275 断罪と殺意
男を一人、気が立ってミンチにしてしまった。
魔剣でばっさり、だ。亜空間に帰って行く緑色の魔剣を見つめながら、俺ははぁと息を吐く。
あっさり人を殺してしまったというのに、その行動に心は動揺すらなかった。
ましてや嫌悪感は掻き失せ、断罪を楽しんでいるようにも感じられて自分が分からなくなる。
「……し、しるばくん、この、この肉塊は?」
アンセルは何もみていない。悲鳴すらしなかったのだ。
あったのは、剣が肉を切り裂く音と、肉がべちゃっと落ちる音だけだ。
彼女は、この肉の正体が先ほどまで彼女を襲おうとした男だと言うことを、しらない。
「ただの魔獣だよ。進入してきたんで、魔剣のテストがてら切り刻んでみたんだ」
俺は、自分が思ったよりも数倍明るい声がでたことに気づいた。
魔剣、いやレウスと一緒に開発したため技魔剣とでも証するべきだろうか、【大地の鎖鋸】は、個別としての初めてのお仕事を完遂したわけである。
鋸は3つ、それぞれがシュレッダーの役割を示すように回転しており、一撃の斬撃あっても数回分の扱いとなる。
更に恐ろしいところは、それが用途によって横に拡張されることだろうか。
ミンチにはし易い。
アンセルは薄々気づいているようだが、何も言わなかった。
現実逃避したいのだろう。その気持ちは良く分かる。
自分の恋人が、人殺しをしていたと考えたくはないのだろうな、とは思う。
「帰ろう」
俺は自分が悪いことをしたとは思っていない。自分の愛する人が襲われそうになって、ふつうなら恋人にしかさわらせないような場所を無理矢理やられたら、俺は絶対に許さない。
ただ、それだけのことだ。
「帰ろう」
肉は必要ないため、下水道にぽい。
アンセルに肩を回してもう一度声をかけると、俺は振り返ることなく学園の路地から去った。
証拠は何もなく、見た人は誰もいない。
凶器は見つからない。
「……やりすぎです」
「関係ないよ。俺にはね」
彼女には俺が、恐ろしく冷酷に映ったことだろう。
人を殺しておいて、まだ笑っていられるばかりかいっさい動揺していないのだから。
「見ちゃった」
屋上で、一人の女子生徒が下を見つめていた。
名前はヒョウガ。元傭兵であり、今は半傭兵と言ったところだろうか。
ガイザー・アガグについてきた彼女は、とりあえずは学生の皮を被って内情を調べていた。

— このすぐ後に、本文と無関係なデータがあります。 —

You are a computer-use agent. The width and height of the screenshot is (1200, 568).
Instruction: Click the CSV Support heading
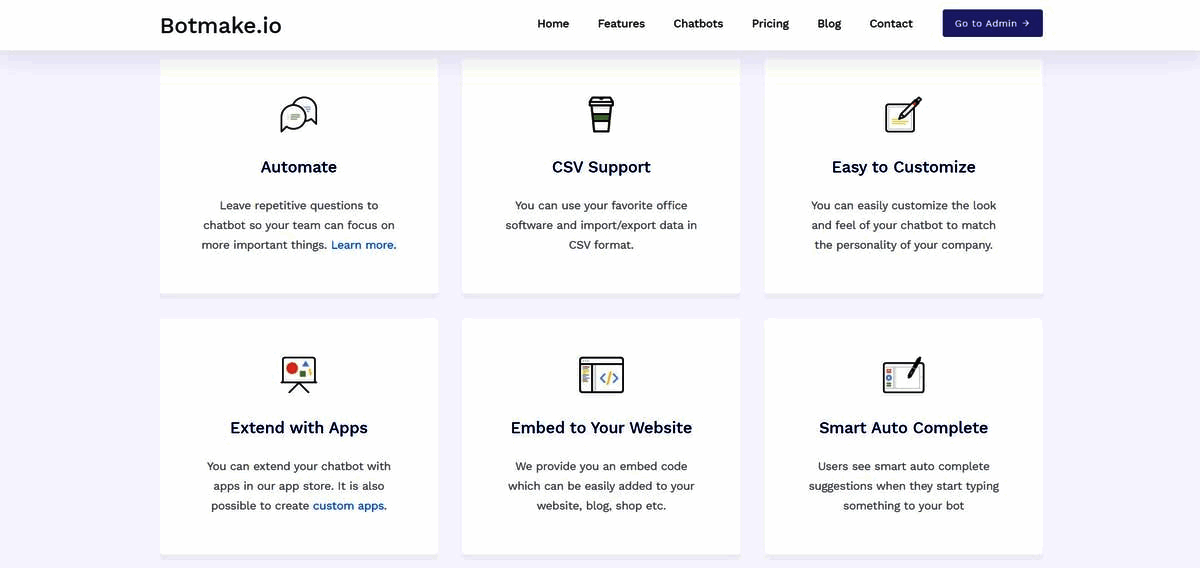coord(601,167)
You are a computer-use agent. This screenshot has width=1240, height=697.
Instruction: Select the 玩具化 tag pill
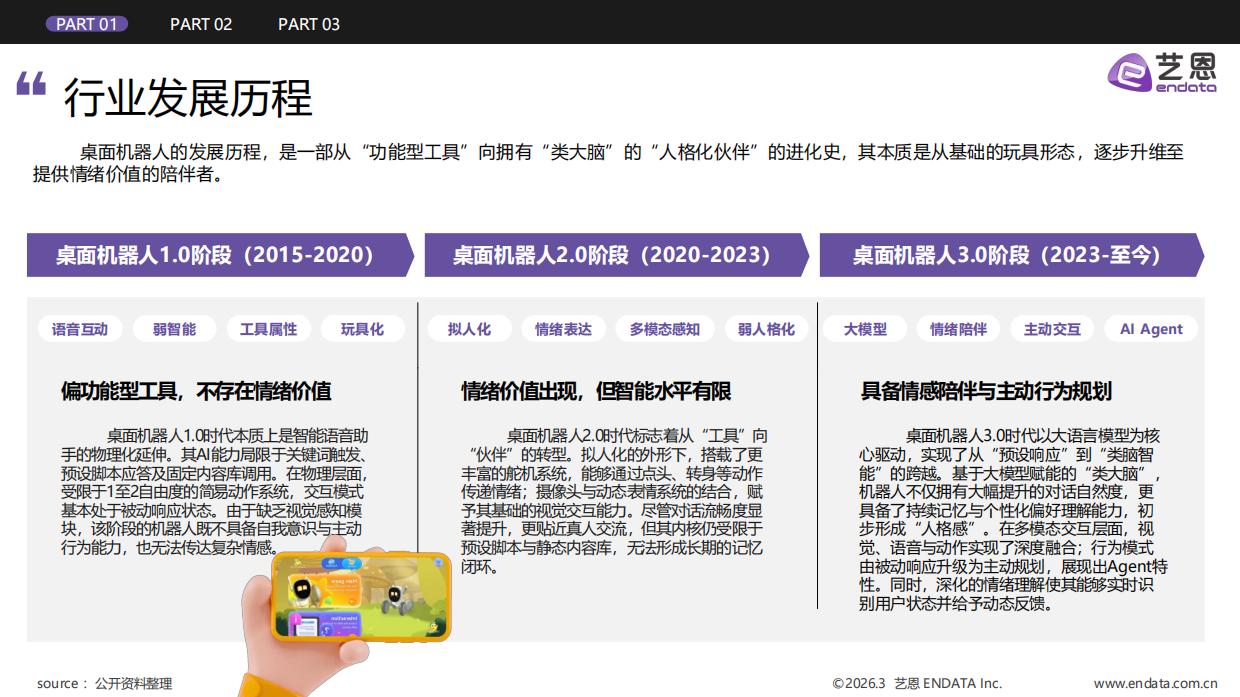[x=362, y=328]
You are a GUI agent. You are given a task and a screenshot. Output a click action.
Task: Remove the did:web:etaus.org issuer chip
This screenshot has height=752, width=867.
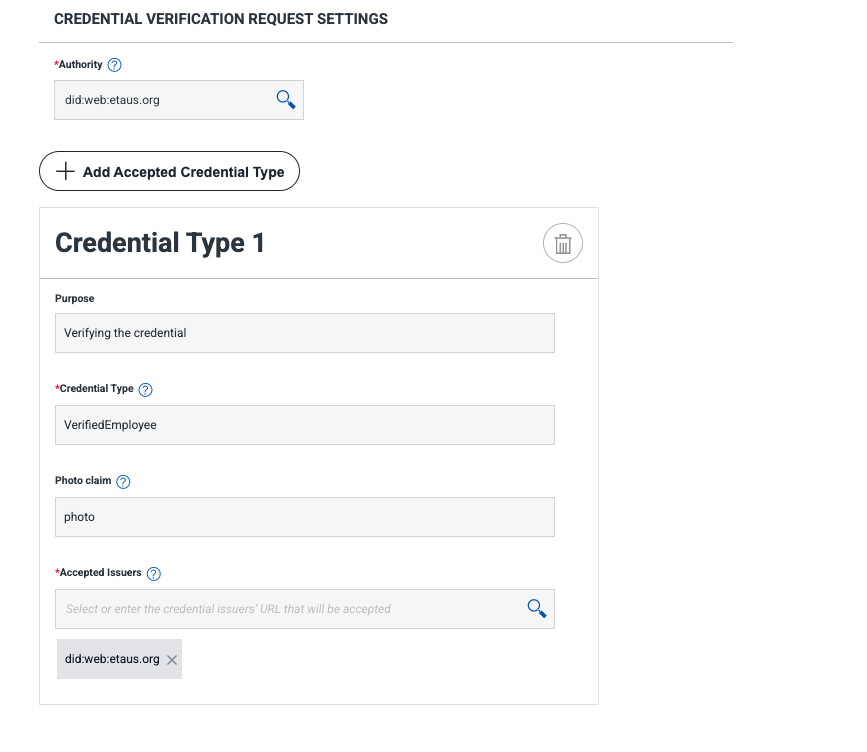pyautogui.click(x=172, y=660)
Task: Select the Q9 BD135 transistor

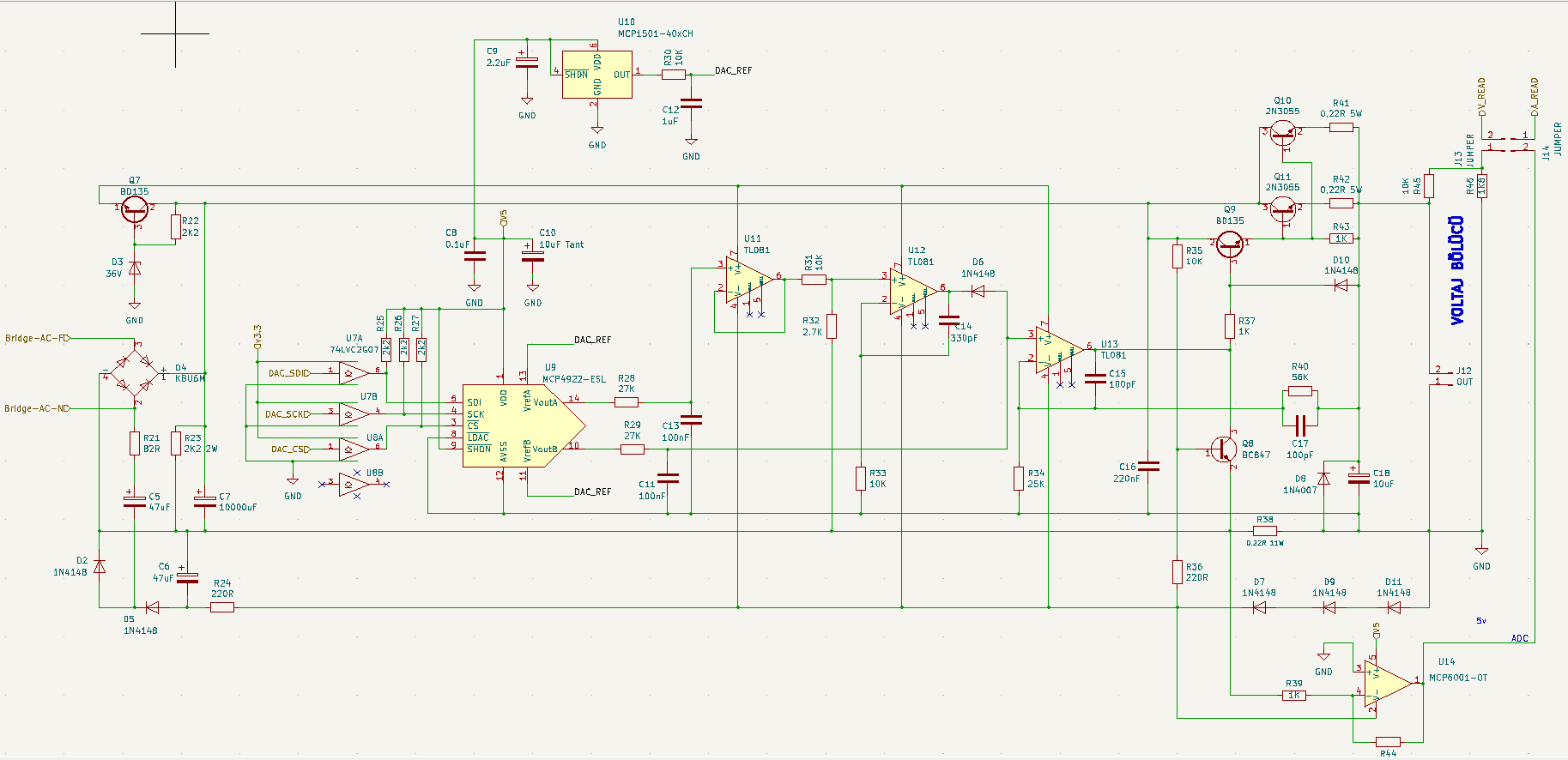Action: point(1230,244)
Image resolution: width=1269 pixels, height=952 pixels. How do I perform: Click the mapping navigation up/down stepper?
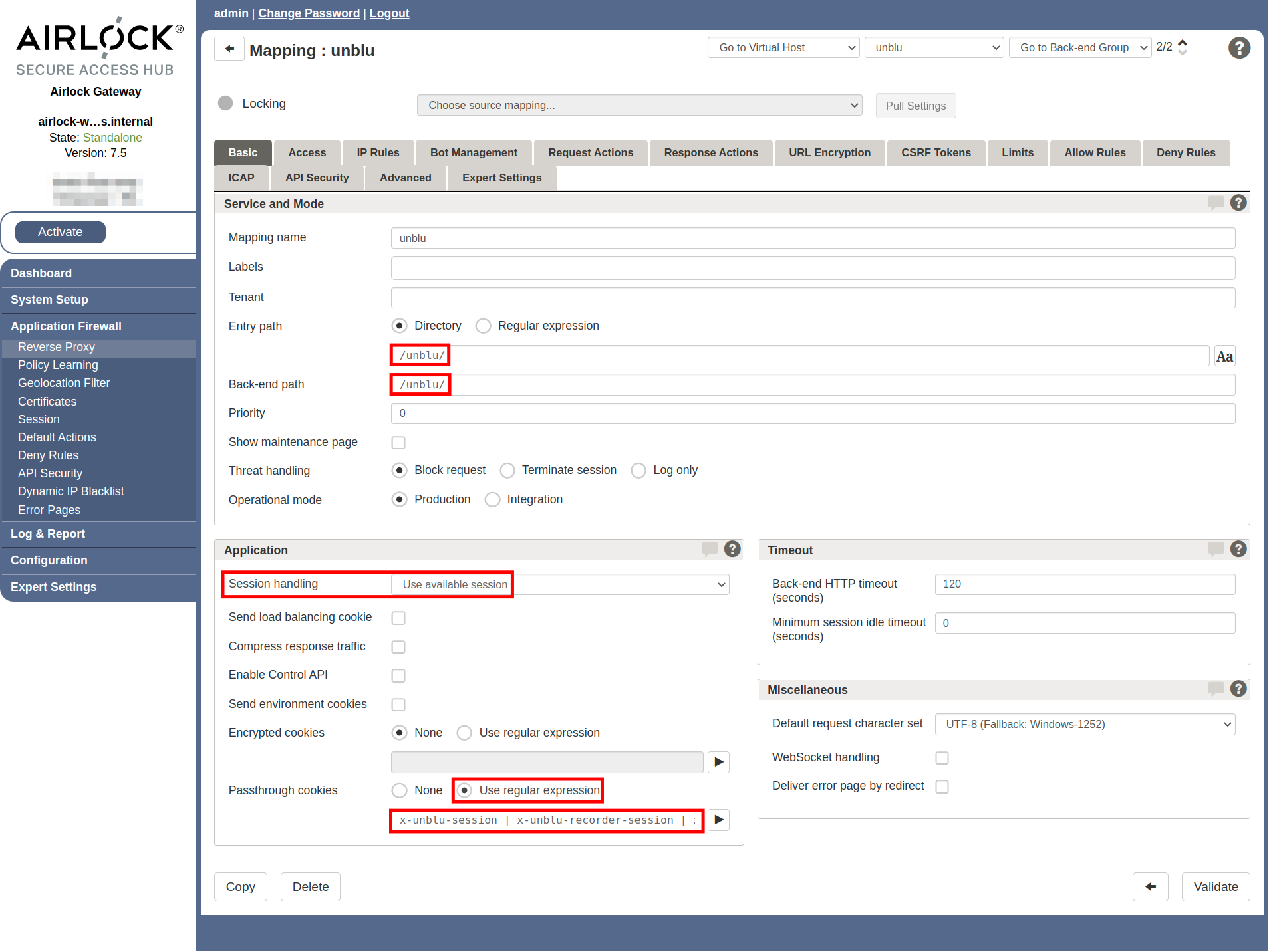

一見するとかなりすばらしい学園だ。施設も充実している。
しかし、一部を除いて生徒が問題である。
特待生はほぼ無料で授業および生活料が支給されるが、ほとんどはやはり貴族や名家が多い。
そのほとんどが、ここポラリスを囲む3国のものであるのが現状である。
「生徒は腐ってますね」
ヒョウガは、シルバの行動……殺人行為を目撃しても、何とも思わなかった。
自分だって何百人と殺してきた、傭兵である。
金や利益があれば、正義漢だろうと何だろうと殺してきたし、今頃その行為についてとやかく言うことはできない。
しかし、彼女が気になったのは彼の動機であった。
女の子を庇ったように感じられた。
もしかしたら見間違えたのかもしれないが、おそらくシルバという龍眼族と近くにいた銀髪の美少女は付き合っていたのだろう、と考える程度のことはできる。

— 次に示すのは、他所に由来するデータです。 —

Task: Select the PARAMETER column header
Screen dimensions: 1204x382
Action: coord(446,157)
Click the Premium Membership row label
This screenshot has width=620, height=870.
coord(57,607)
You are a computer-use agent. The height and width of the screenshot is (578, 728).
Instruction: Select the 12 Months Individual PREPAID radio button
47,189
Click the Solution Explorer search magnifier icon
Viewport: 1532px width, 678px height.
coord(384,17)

ヒョウガは、ヒョウリと違って最初から愛情も忠誠心も理解できている。
だから、愛情がゆがんだ物として現れたことを理解することができるのだ。
「……おこらせないようにしないと」
このタイプは、身内にとことん甘くて部外者に厳しいタイプだ。
ヒョウガはしっかりと目標の人間を判断した後、ふっと軽く笑ったのである。
その笑顔は、雪の精のような。
美しく、愛らしいものであった。